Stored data
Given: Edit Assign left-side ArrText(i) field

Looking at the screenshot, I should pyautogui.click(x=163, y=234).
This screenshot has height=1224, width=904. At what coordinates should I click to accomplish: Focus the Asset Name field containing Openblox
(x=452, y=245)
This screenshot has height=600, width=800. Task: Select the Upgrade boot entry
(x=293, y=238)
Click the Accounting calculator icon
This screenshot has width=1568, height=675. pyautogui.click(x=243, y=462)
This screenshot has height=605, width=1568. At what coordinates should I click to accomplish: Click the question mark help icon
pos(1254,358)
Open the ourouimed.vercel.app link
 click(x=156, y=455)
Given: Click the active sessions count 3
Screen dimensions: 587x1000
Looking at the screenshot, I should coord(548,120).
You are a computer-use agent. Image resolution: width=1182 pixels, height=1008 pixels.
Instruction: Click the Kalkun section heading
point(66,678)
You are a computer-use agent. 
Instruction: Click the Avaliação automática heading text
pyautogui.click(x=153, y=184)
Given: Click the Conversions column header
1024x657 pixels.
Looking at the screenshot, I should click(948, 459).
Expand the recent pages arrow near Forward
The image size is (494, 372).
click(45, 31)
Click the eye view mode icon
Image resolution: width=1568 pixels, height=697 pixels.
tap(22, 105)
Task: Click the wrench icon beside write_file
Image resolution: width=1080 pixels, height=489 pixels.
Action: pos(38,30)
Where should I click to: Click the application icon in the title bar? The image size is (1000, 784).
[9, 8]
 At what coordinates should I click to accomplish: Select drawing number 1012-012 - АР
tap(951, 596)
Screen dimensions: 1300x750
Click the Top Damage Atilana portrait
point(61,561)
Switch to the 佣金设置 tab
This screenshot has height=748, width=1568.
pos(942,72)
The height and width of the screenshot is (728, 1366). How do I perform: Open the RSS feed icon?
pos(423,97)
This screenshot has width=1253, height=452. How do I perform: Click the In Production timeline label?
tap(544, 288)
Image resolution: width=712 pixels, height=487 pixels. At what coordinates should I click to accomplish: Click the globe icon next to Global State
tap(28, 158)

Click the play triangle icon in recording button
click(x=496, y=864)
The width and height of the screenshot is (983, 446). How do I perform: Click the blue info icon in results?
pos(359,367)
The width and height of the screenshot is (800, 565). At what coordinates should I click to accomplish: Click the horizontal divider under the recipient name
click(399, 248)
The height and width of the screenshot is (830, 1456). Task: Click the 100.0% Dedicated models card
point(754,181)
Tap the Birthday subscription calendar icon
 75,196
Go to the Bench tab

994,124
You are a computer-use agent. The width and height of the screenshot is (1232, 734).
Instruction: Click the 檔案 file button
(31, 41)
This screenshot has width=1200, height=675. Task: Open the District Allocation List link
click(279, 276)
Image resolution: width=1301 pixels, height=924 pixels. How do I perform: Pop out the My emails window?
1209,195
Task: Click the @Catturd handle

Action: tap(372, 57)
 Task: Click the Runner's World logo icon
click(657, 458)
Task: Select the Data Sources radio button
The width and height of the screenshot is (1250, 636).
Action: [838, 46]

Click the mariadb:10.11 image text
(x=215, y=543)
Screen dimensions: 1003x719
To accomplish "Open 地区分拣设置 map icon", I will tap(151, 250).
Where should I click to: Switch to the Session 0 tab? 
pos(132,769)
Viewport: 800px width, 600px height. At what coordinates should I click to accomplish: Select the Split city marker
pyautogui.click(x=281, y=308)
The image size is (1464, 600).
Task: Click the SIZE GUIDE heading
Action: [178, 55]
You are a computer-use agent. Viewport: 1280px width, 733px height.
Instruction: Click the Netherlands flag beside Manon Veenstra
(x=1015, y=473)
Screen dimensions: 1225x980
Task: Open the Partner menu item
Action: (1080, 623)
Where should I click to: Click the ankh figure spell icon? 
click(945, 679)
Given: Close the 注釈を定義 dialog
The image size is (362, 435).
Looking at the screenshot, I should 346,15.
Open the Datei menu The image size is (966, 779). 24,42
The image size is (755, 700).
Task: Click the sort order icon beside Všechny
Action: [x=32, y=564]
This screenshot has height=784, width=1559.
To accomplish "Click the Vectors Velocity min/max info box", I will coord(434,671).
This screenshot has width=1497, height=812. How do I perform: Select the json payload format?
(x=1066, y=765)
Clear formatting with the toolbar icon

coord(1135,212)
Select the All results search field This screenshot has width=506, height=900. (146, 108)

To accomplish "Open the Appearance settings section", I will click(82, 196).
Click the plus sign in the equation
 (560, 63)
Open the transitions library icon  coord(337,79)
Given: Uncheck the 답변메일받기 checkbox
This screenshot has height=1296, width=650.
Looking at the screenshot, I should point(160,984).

» About this task: The whole of the data must be given back word for word.

» Exercise output:
Given: Edit Assign left-side ArrText(i) field

Looking at the screenshot, I should pyautogui.click(x=163, y=234).
This screenshot has height=1224, width=904. At what coordinates should I click to accomplish: Focus the Asset Name field containing Openblox
(x=452, y=245)
This screenshot has height=600, width=800. Task: Select the Upgrade boot entry
(x=293, y=238)
Click the Accounting calculator icon
This screenshot has width=1568, height=675. pyautogui.click(x=243, y=462)
This screenshot has height=605, width=1568. At what coordinates should I click to accomplish: Click the question mark help icon
pos(1254,358)
Open the ourouimed.vercel.app link
 click(x=156, y=455)
Given: Click the active sessions count 3
Screen dimensions: 587x1000
Looking at the screenshot, I should coord(548,120).
You are a computer-use agent. Image resolution: width=1182 pixels, height=1008 pixels.
Instruction: Click the Kalkun section heading
point(66,678)
You are a computer-use agent. 
Instruction: Click the Avaliação automática heading text
pyautogui.click(x=153, y=184)
Given: Click the Conversions column header
1024x657 pixels.
Looking at the screenshot, I should click(948, 459).
Expand the recent pages arrow near Forward
The image size is (494, 372).
click(45, 31)
Click the eye view mode icon
Image resolution: width=1568 pixels, height=697 pixels.
tap(22, 105)
Task: Click the wrench icon beside write_file
Image resolution: width=1080 pixels, height=489 pixels.
Action: pos(38,30)
Where should I click to: Click the application icon in the title bar? The image size is (1000, 784).
[9, 8]
 At what coordinates should I click to accomplish: Select drawing number 1012-012 - АР
tap(951, 596)
Screen dimensions: 1300x750
Click the Top Damage Atilana portrait
point(61,561)
Switch to the 佣金设置 tab
This screenshot has height=748, width=1568.
pos(942,72)
The height and width of the screenshot is (728, 1366). How do I perform: Open the RSS feed icon?
pos(423,97)
This screenshot has width=1253, height=452. How do I perform: Click the In Production timeline label?
tap(544, 288)
Image resolution: width=712 pixels, height=487 pixels. At what coordinates should I click to accomplish: Click the globe icon next to Global State
tap(28, 158)

Click the play triangle icon in recording button
click(x=496, y=864)
The width and height of the screenshot is (983, 446). How do I perform: Click the blue info icon in results?
pos(359,367)
The width and height of the screenshot is (800, 565). At what coordinates should I click to accomplish: Click the horizontal divider under the recipient name
click(399, 248)
The height and width of the screenshot is (830, 1456). Task: Click the 100.0% Dedicated models card
point(754,181)
Tap the Birthday subscription calendar icon
 75,196
Go to the Bench tab

994,124
You are a computer-use agent. The width and height of the screenshot is (1232, 734).
Instruction: Click the 檔案 file button
(31, 41)
This screenshot has width=1200, height=675. Task: Open the District Allocation List link
click(279, 276)
Image resolution: width=1301 pixels, height=924 pixels. How do I perform: Pop out the My emails window?
1209,195
Task: Click the @Catturd handle

Action: tap(372, 57)
 Task: Click the Runner's World logo icon
click(657, 458)
Task: Select the Data Sources radio button
The width and height of the screenshot is (1250, 636).
Action: [838, 46]

Click the mariadb:10.11 image text
(x=215, y=543)
Screen dimensions: 1003x719
To accomplish "Open 地区分拣设置 map icon", I will tap(151, 250).
Where should I click to: Switch to the Session 0 tab? 
pos(132,769)
Viewport: 800px width, 600px height. At what coordinates should I click to accomplish: Select the Split city marker
pyautogui.click(x=281, y=308)
The image size is (1464, 600).
Task: Click the SIZE GUIDE heading
Action: [178, 55]
You are a computer-use agent. Viewport: 1280px width, 733px height.
Instruction: Click the Netherlands flag beside Manon Veenstra
(x=1015, y=473)
Screen dimensions: 1225x980
Task: Open the Partner menu item
Action: (1080, 623)
Where should I click to: Click the ankh figure spell icon? 
click(945, 679)
Given: Close the 注釈を定義 dialog
The image size is (362, 435).
Looking at the screenshot, I should 346,15.
Open the Datei menu The image size is (966, 779). 24,42
The image size is (755, 700).
Task: Click the sort order icon beside Všechny
Action: [x=32, y=564]
This screenshot has height=784, width=1559.
To accomplish "Click the Vectors Velocity min/max info box", I will coord(434,671).
This screenshot has width=1497, height=812. How do I perform: Select the json payload format?
(x=1066, y=765)
Clear formatting with the toolbar icon

coord(1135,212)
Select the All results search field This screenshot has width=506, height=900. (146, 108)

To accomplish "Open the Appearance settings section", I will click(82, 196).
Click the plus sign in the equation
 (560, 63)
Open the transitions library icon  coord(337,79)
Given: Uncheck the 답변메일받기 checkbox
This screenshot has height=1296, width=650.
Looking at the screenshot, I should point(160,984).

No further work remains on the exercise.